Exploring Jonah and Billy’s story presented some challenges for me as a writer. First, it required that I describe an intimate, but mostly long distance relationship. Billy starts the story by leaving Glen Falls to take up a basketball scholarship at Hoosier State University. Jonah is left behind to finish his senior year in high school. Jonah believes a relationship impossible. Fortunately for Jonah, Billy is not one to shy away from a challenge, and their telephone bills grown with the strain of hours of late-nite calls. Establishing intimacy with Jonah is only one of the challenges Billy faces in his freshman year. Helping to hold his team together as they make their way towards NCAA March Madness is another.

Billy Goat Stats Cover

Cover

Writing about basketball was a problem of my own creation. When I introduced Billy in Music Box, I had no idea I would write about him again, so I carelessly indulged my fantasy and made him a “long and tall” basketball jock.

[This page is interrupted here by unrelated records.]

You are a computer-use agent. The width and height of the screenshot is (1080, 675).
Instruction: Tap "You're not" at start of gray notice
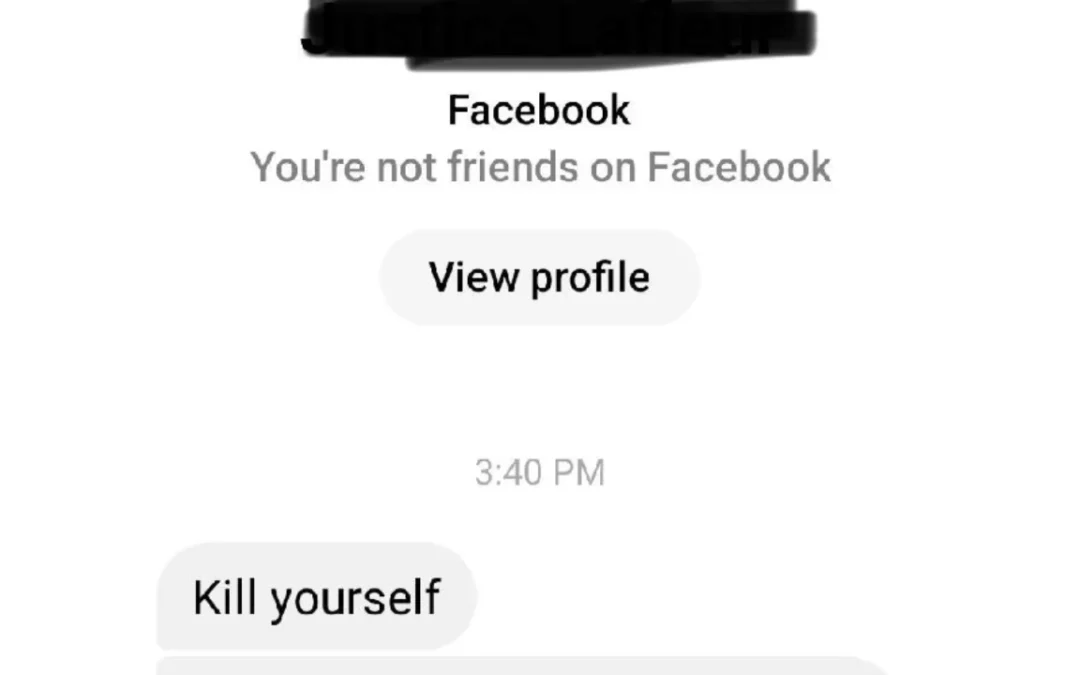343,167
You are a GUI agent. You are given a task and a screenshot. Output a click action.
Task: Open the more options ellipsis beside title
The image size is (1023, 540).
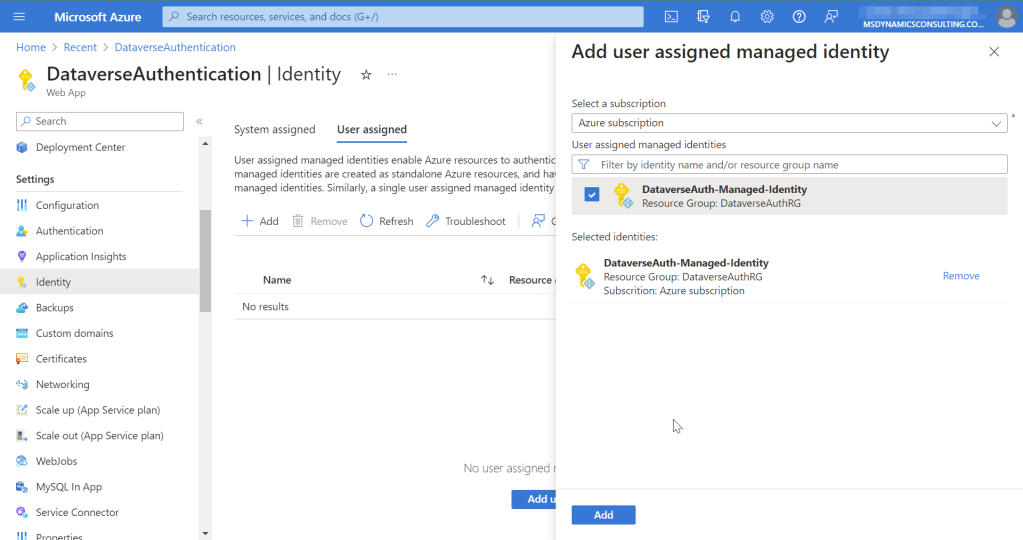pyautogui.click(x=392, y=75)
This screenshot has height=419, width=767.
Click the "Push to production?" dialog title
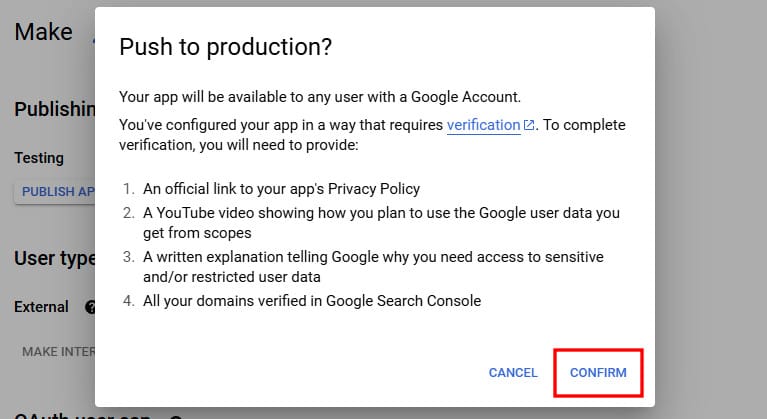tap(225, 47)
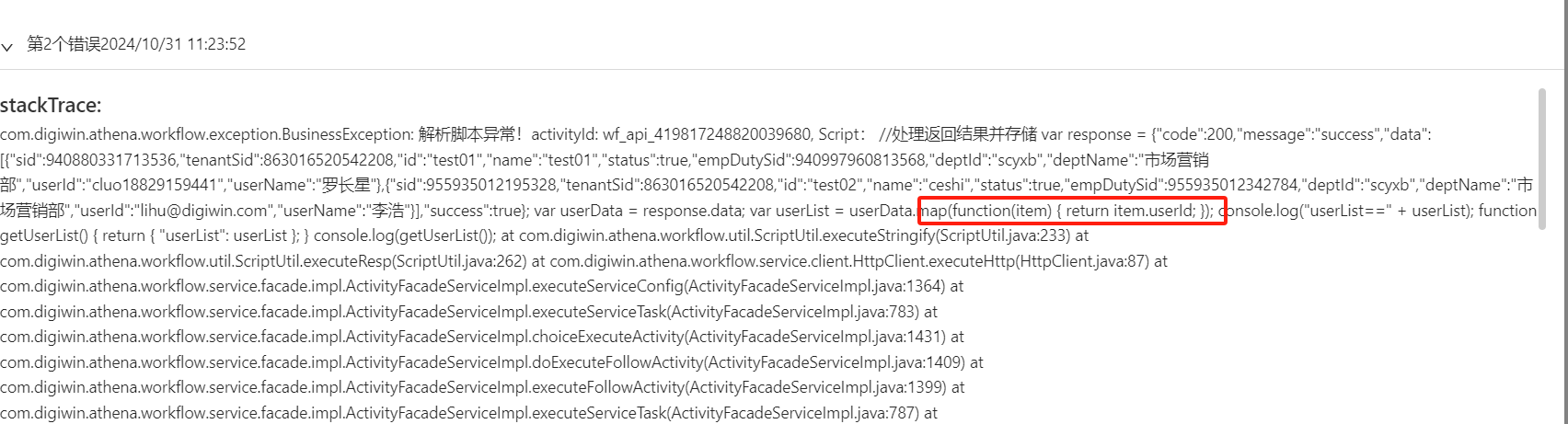The image size is (1568, 424).
Task: Collapse the 第2个错误 panel chevron
Action: (7, 45)
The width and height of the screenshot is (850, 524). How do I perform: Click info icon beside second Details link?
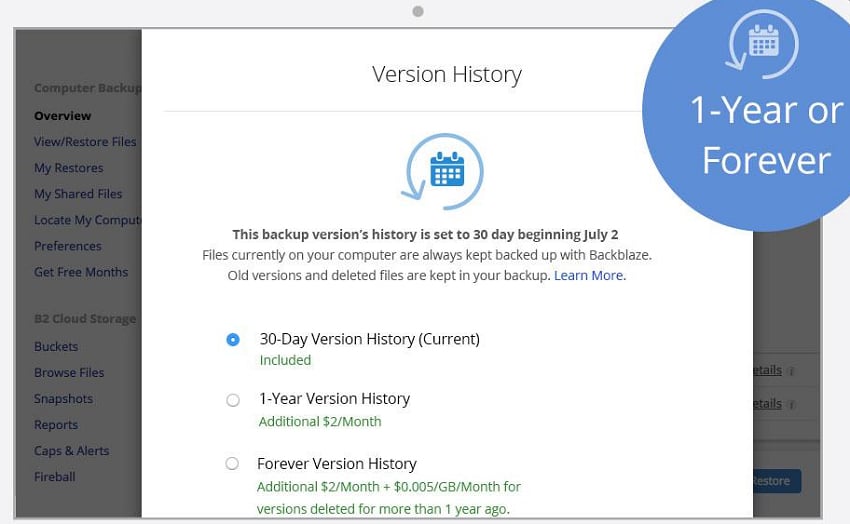tap(791, 405)
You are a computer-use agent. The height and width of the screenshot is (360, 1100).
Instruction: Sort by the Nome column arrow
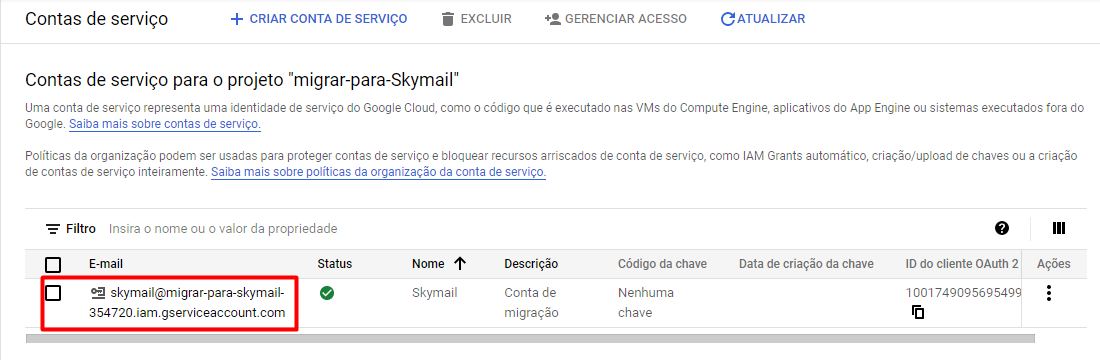(x=460, y=264)
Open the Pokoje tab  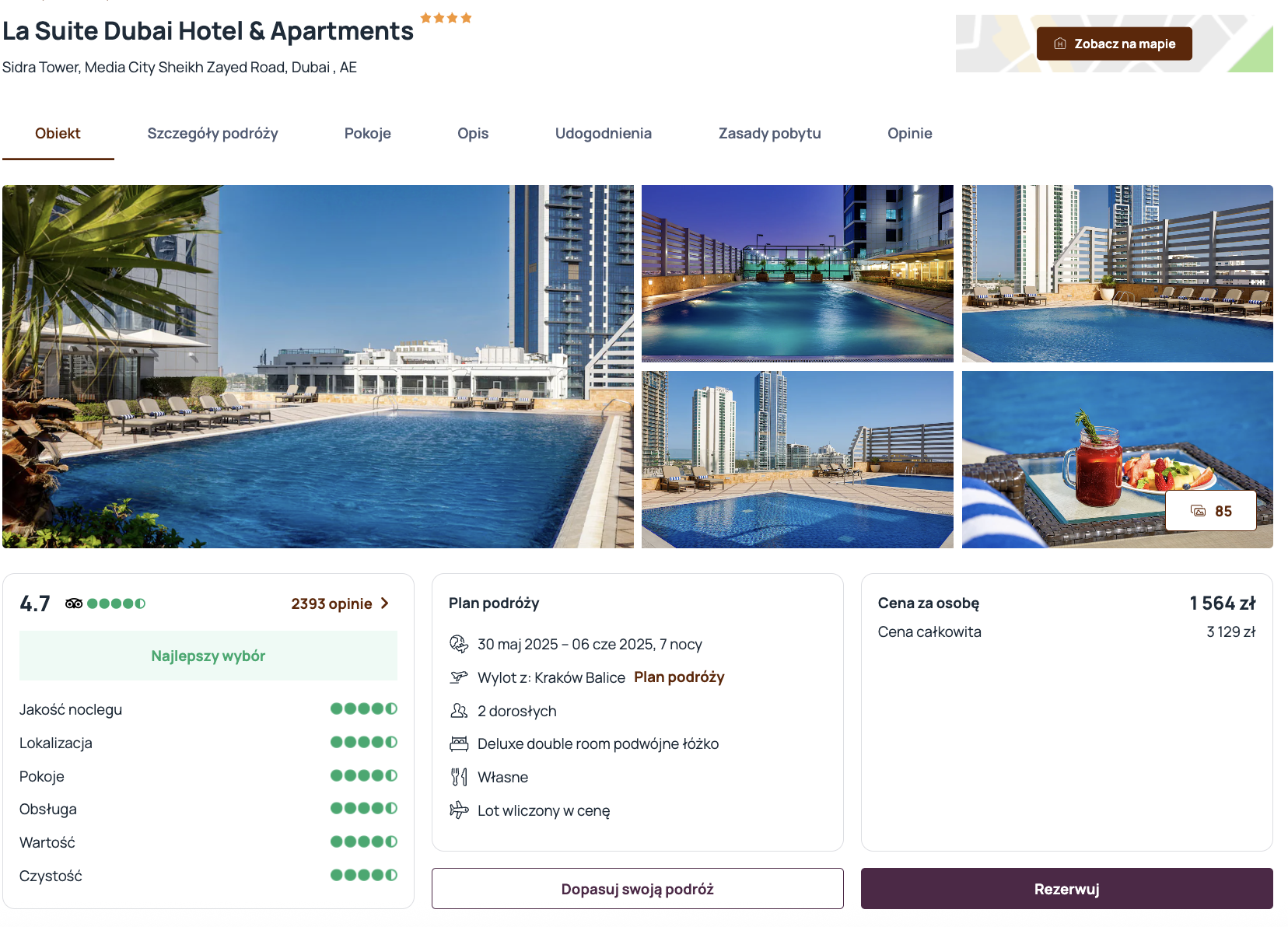click(x=367, y=134)
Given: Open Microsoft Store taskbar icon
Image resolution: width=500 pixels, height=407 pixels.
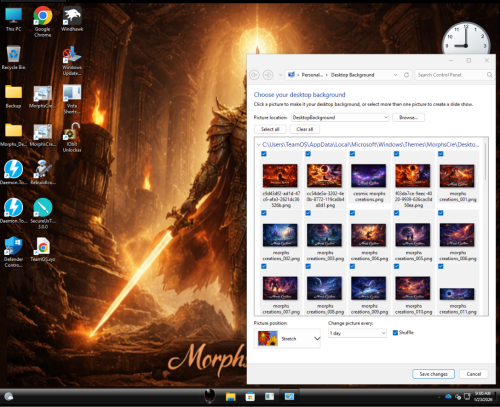Looking at the screenshot, I should click(x=250, y=396).
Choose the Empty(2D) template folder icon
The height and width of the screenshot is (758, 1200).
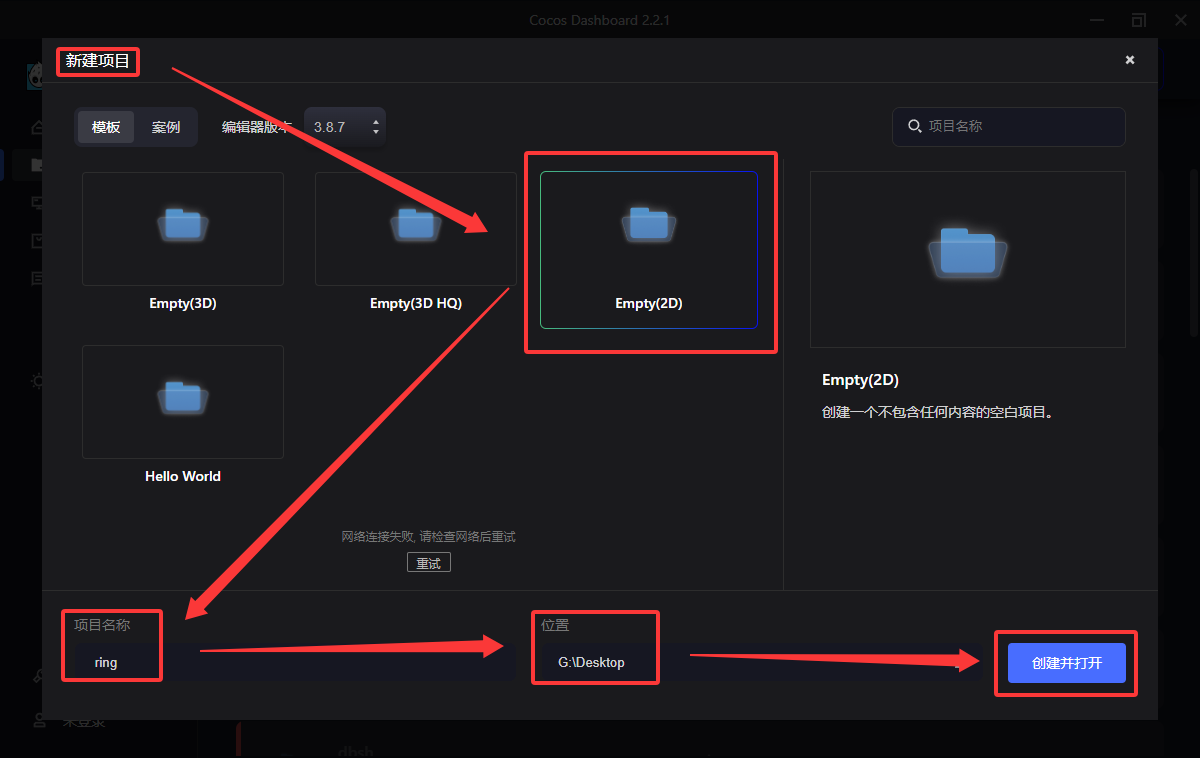[x=649, y=225]
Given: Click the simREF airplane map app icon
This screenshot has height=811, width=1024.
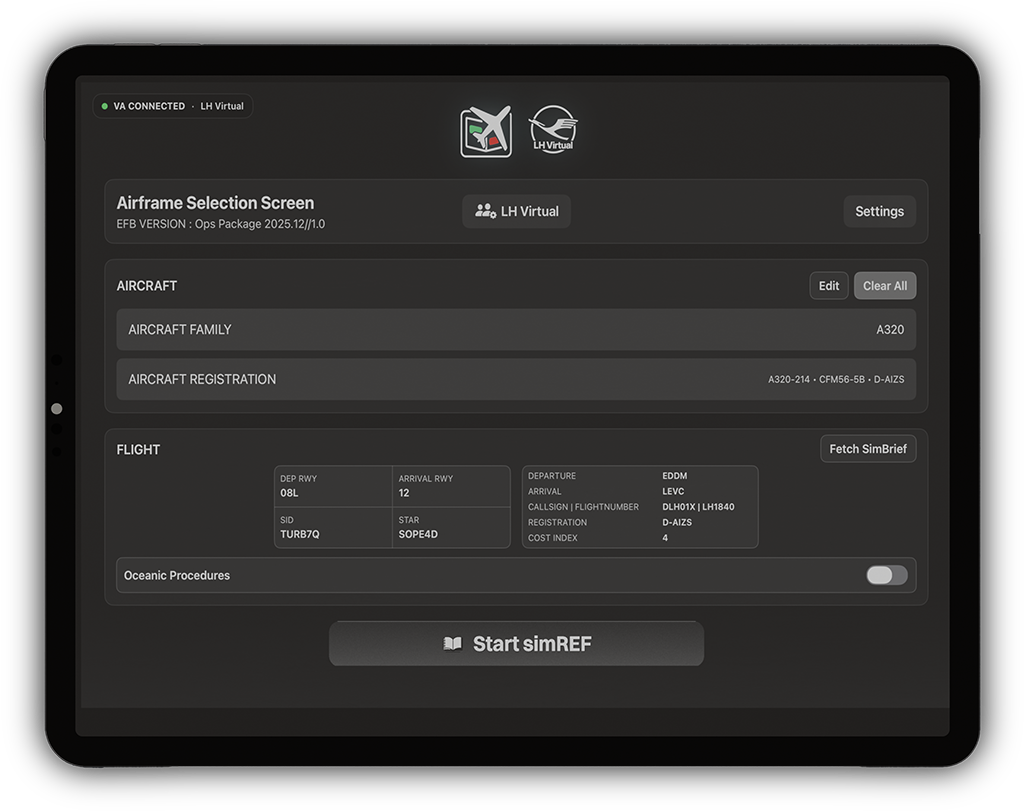Looking at the screenshot, I should click(x=486, y=131).
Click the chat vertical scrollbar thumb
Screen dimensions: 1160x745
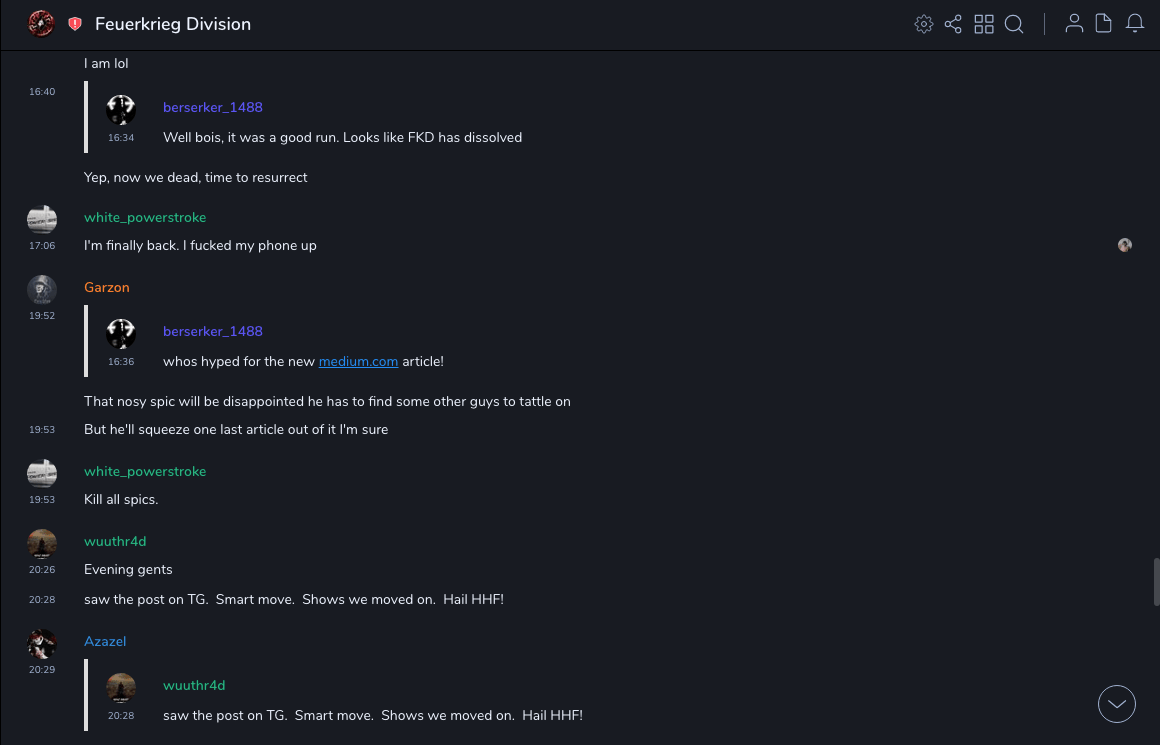pos(1156,581)
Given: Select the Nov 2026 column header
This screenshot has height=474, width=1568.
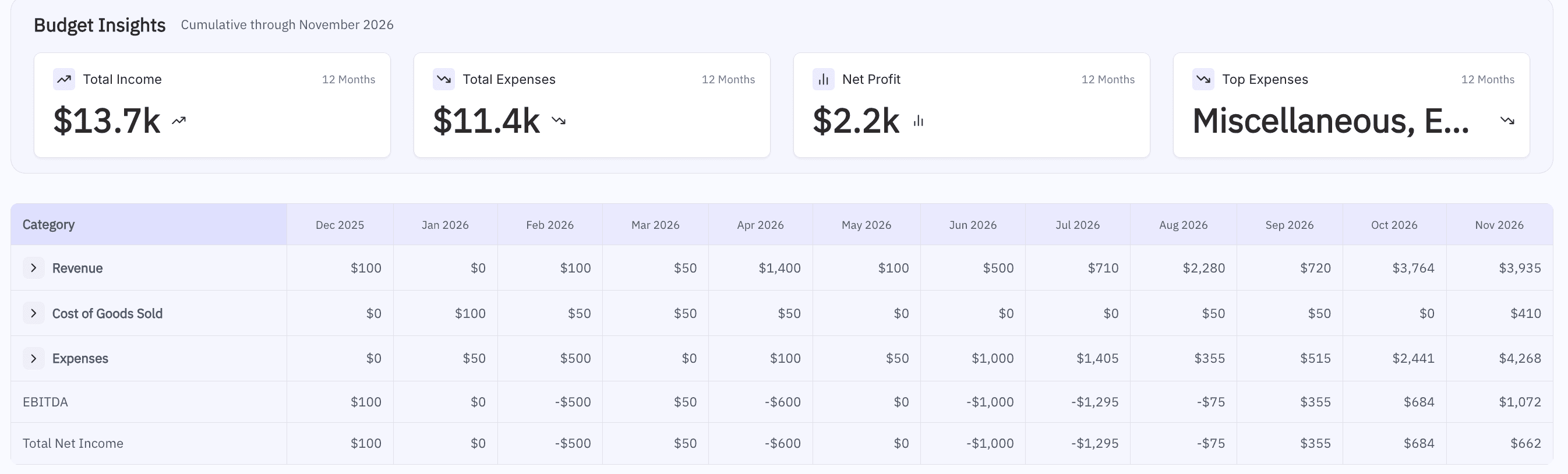Looking at the screenshot, I should 1499,225.
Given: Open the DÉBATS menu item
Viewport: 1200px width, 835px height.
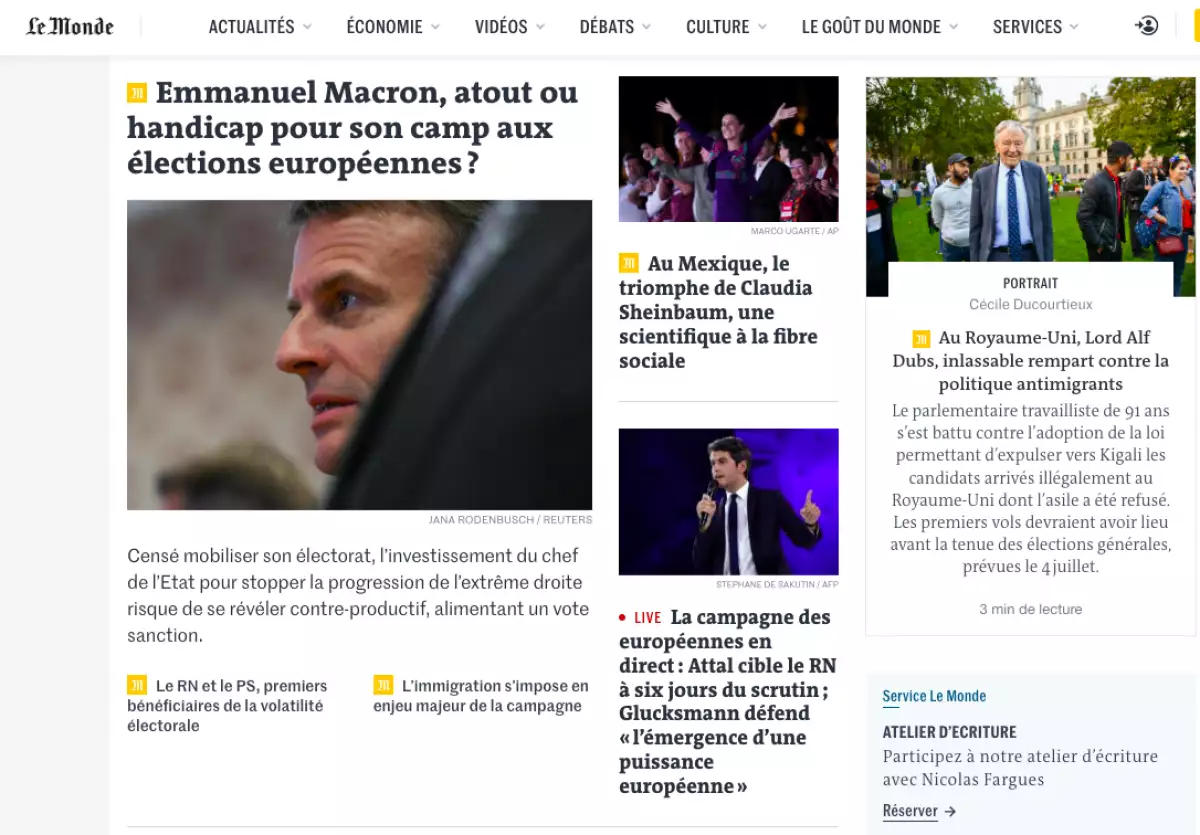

Unfortunately, I’ve been more a hiker and rollerblader than a team sports fan, and I’ve never followed basketball. Research skills to the rescue!

Studying basketball statistics with an eye towards describing a realistic season for Billy’s team led me into the larger world of sports statistics and the obsession with numbers energizes and occupies so many sports fans. From there, the leap to Billy’s interest in tracking his own life statistics was a short one. I hope you enjoy tracking Billy’s progress as much as I did!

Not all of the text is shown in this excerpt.